Inevitably the prospect of a new US administration has global implications. Given the new international environment (i.e. terrorism, Iraq, the tense US-Iran relations, ethnic conflicts and in particular the recent developments in the Caucasus, the international socioeconomic crisis), the world paid greater attention to this presidential election.
Barrack Obama’s triumph opens a new chapter in American and world history. Historically ethnonationalist considerations played an important role in national and international politics. And they will continue to do so. Obama’s victory, however, signifies the triumph of politics over ethnonational and ethnoracial pillars and considerations. This is a most promising development.
The EU expects a new beginning in its relations with the US and a new, joint vision. In our globalized world, challenges such as the environment, terrorism, socioeconomic instability and ethnic conflict, require multilateral and collective approaches. Τhe new US administration is expected to embark on a new approach leaving behind its deadlocked unilateralism.
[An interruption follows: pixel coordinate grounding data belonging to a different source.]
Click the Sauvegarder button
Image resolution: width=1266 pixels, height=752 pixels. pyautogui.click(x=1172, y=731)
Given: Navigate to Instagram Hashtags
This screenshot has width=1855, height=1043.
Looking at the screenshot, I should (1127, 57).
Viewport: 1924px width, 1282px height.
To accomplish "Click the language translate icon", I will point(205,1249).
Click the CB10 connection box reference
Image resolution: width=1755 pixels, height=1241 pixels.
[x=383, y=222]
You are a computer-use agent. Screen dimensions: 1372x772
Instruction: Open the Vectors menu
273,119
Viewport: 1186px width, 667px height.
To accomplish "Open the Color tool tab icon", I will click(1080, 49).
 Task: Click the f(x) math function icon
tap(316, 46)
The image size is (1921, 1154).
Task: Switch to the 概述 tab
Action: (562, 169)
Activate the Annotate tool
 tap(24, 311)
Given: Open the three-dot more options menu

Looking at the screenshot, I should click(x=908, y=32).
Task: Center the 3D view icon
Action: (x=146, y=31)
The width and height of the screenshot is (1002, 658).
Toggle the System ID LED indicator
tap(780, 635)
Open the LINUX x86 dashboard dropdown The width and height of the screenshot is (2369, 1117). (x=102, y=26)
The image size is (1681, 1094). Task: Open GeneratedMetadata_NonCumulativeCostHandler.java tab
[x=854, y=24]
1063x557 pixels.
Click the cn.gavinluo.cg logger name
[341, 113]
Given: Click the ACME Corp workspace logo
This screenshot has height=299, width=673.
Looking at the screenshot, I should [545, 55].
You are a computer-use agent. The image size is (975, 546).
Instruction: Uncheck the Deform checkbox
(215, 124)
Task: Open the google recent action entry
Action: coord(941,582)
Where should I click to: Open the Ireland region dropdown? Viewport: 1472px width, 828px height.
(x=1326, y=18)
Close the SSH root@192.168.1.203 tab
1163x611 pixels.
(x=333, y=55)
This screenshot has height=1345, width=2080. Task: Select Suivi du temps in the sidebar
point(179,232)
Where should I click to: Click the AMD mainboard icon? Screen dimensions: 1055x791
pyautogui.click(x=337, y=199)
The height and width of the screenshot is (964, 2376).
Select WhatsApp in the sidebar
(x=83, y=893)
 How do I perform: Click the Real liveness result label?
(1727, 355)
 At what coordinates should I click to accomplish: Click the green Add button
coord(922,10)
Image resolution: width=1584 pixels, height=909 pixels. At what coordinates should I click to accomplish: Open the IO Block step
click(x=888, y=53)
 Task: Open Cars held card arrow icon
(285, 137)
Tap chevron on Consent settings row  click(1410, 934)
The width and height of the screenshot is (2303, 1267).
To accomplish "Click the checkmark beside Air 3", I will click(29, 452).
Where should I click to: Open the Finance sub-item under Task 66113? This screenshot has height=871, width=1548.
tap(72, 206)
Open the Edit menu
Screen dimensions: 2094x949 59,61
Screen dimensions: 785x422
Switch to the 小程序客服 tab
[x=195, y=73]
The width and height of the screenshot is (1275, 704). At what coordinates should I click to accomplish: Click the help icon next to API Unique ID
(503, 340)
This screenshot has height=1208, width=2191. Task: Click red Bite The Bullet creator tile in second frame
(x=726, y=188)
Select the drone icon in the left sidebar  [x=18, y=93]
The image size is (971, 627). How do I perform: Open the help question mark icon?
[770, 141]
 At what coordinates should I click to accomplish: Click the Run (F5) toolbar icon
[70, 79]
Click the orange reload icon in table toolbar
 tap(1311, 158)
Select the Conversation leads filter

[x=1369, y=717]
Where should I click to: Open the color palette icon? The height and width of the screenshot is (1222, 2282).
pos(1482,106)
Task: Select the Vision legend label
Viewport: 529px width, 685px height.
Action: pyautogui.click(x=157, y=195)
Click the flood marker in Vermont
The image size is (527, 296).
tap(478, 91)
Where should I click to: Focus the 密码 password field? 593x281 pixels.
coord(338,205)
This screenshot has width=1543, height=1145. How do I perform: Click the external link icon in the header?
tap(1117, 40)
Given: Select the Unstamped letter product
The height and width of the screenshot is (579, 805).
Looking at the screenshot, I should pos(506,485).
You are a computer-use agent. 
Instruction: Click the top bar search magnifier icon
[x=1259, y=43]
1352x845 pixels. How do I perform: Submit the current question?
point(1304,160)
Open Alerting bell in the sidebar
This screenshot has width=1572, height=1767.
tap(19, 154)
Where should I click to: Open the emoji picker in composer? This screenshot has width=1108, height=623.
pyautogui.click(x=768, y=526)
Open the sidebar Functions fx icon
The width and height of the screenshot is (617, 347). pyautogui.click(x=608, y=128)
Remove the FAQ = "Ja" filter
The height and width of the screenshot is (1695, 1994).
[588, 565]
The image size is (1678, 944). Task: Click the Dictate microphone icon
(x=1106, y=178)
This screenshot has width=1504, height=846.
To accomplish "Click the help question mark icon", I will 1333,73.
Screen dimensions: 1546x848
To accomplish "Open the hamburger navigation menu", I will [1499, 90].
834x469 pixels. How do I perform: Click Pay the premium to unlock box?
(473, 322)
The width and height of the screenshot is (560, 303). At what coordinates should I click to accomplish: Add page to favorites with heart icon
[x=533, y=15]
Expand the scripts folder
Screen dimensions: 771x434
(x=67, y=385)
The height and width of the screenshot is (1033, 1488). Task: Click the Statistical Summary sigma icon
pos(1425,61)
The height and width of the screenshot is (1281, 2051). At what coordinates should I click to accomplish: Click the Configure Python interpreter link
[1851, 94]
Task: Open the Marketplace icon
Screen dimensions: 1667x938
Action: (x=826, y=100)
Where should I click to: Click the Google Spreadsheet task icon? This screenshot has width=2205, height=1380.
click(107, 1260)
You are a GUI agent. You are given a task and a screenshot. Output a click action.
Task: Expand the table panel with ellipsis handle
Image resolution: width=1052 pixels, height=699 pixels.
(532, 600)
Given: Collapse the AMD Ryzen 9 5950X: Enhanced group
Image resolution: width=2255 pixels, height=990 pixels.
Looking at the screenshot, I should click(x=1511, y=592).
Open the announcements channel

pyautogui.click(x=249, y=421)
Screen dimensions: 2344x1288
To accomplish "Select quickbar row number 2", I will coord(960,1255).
This new approach in Euro-Atlantic relations should begin with closer consultation between the two sides before serious decisions are made. For the effective implementation of this process it will, however, become increasingly necessary for the EU to speak with one voice.
The US could also reassess its approach toward the Middle East given that this region may generate further destabilization. The prevailing perception is that US policy in the area is not even handed. And the strong anti-American feelings tend to, over time, also become anti-Western feelings. The implication is that Europe tends to share the costs of such perceptions. Already President–elect Obama has indicated that US strategy in the broader region should be reevaluated. If this is also associated with constructive cooperation between the US and the EU it will lead to fruitful results.
There is another issue of great significance. In various ethnic conflicts the positions adopted by many members of the UN Security Council are not consistent. For example, the US called for the respect of the territorial integrity of Georgia while in the case of Kosovo its policy had/has been contradictory. Russia’s policies in relation to Kosovo and the two provinces in Georgia, S. Ossetia and Abkhazia, are contradictory too. And there is no consistency in relation to Turkey’s policy over Cyprus and its own Kurdish minority as well as the Kurds in northern Iraq.
Outside the EU-US relations, Cyprus' bilateral relations with the US are satisfactory with cooperation in counter-terrorism, overall law enforcement and increasing trade. The US acknowledged Cyprus' role and humanitarian assistance during the Lebanon crisis of 2006. But the defining aspect of the relationship in the US' position on the Cyprus problem, a position seen in Nicosia as shaped not by the US' adherence to the principles and values it espouses but by its traditional strategic relations with Turkey. Would President Obama make a difference?
We need a new approach. The regional and the global challenges necessitate a credible and effective UN which itself requires restructuring and a redefinition of its role to suit the new world order. The US must take an initiative toward this direction. Even before the elections several leading personalities – including from Republican quarters – had advocated that principles should be re-incorporated into American foreign policy. President-elect Obama will have a rare opportunity to make a new start for the US in a world that is eager for a principled leadership and for collective solutions.